Cold stings bee colonies
Published 10:11 pm Monday, July 28, 2014
Last year’s cold winter was mostly just inconvenient for humans, but for honeybees it was a little more problematic.
“We normally have pretty mild winters, but we had a good cold snap at the end, and a lot of beekeepers didn’t get a chance to go check on their bees,” said Leon Knight, a Suffolk beekeeper.
As a result, according to Knight, there wasn’t enough sugar in their hives for bees to make it through the nasty weather between January and April.
Combined with other factors, the cold caused the demise of almost a third of Virginia’s honeybee colonies between October and April, according to the eighth annual “Bee Informed” national survey.
While Knight and his wife tend between 10 and 15 hives, allowing them to keep themselves plus family and friends in honey with enough surplus to sell intermittently, another Suffolk couple, Sean and Jan Kenny, are apiarists on a larger scale.
Sean Kenny said they’re now running 60 colonies. But this winter, he said, they lost about 20 percent of their colonies, mostly due to the cold.
Hampton Roads winters are typically relatively mild, and beekeepers were lulled into a false sense of security.
Virginia’s colony loss rate last winter was almost 50 percent higher than the national average, according to the survey. But even the one-in-three loss rate for Virginia bee colonies during the 2013-2014 winter was an improvement over the previous year, when Virginia lost nearly 45 percent of its bee colonies.
“This BIP (Bee Informed Partnership) survey confirms what we already know — we continue to lose bees at an alarming rate in Virginia,” Keith Tignor, Virginia state apiarist at the Virginia Department of Agriculture and Consumer Services, stated in a news release.
The stakes are high: “These pollinators are essential for the development of our crops and crucial to the state’s $52-billion agriculture industry. In fact, insect-pollinated plants are the direct or indirect source of approximately one-third of our human diet,” Tignor said.
Kenny points out that colony losses last winter were also higher than the national average in surrounding states: 35 percent in North Carolina, 37 percent in Maryland and 52 percent in West Virginia, for instance.
He also notes a degree of statistical variation in the partnership’s study — respondents and the number of colonies studied were not uniform between the states, and in many cases samples were small.
“I don’t think we should quote those numbers as exact,” he said.
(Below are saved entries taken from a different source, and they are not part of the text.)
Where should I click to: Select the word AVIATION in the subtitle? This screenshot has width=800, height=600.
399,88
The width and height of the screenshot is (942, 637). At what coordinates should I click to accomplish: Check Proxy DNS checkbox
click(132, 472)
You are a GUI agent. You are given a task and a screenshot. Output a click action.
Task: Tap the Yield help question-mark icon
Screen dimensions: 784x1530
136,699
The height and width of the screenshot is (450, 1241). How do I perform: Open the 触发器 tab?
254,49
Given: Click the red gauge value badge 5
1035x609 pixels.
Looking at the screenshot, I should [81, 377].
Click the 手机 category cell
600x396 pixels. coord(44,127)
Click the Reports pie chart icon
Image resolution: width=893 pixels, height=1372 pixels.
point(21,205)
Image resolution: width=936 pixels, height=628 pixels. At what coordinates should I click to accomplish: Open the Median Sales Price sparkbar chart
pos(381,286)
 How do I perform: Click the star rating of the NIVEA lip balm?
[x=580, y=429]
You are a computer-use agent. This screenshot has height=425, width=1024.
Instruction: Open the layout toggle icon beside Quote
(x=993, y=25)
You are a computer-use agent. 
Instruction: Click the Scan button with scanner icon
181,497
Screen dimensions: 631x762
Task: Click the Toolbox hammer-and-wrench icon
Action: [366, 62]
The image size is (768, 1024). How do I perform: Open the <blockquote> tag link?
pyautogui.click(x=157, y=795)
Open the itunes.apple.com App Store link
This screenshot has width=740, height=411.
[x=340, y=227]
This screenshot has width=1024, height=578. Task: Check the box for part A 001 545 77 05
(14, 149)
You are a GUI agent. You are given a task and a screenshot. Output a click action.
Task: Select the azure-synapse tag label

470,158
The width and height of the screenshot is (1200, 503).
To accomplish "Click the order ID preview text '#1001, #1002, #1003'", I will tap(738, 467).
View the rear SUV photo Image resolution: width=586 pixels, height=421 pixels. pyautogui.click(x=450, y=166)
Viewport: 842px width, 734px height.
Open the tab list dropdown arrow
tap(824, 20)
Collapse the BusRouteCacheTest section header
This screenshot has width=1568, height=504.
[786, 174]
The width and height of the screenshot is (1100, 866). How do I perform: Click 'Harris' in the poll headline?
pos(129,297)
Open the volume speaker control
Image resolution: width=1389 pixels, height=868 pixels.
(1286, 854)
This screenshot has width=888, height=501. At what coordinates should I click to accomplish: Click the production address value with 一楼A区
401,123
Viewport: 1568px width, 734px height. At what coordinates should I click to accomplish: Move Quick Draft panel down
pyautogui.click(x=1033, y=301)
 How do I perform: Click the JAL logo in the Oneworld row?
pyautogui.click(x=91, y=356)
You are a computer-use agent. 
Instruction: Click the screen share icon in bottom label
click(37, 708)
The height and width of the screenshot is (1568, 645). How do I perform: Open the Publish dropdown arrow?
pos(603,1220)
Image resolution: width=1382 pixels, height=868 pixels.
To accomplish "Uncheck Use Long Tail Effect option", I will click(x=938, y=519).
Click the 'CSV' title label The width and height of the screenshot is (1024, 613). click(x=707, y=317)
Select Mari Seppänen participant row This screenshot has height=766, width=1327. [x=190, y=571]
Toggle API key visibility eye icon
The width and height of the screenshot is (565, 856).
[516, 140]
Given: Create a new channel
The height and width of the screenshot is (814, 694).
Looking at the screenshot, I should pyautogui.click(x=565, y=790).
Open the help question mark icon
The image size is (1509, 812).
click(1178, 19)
Kenny also cites the varroa mite as taking a toll on “pretty much every colony in Hampton Roads and elsewhere.” It serves as a vector for diseases and parasites that wipe the bees out, he said.
Commercial beekeeping faces additional pressures, he said, and he also pointed to the potential “unknown ramifications” of some pesticides.
“Various things have come together that can potentially have disastrous impacts,” he said.
Genetics is the key, according to Kenny. Breeding honeybees that are better adapted to fighting varroa mite is the best chance of turning around the decline, he argues.
The Kennys have received a two-year grant from Virginia to help them breed a superior strain of bees through artificial insemination.
“We’re continuing on that path right now, to make bees more robust to that particular threat,” he said.
“If we can do that, the other stresses won’t combine in a such a way” that causes such widespread colony die-off.
Every colony lost costs a beekeeper about $1,500, according to Kenny. But the cost to the nation is much higher.
“This does require our attention nationally,” he said. “This is a substantial thing, because of our dependence on honeybees. We need to continue finding out why bees are not surviving.”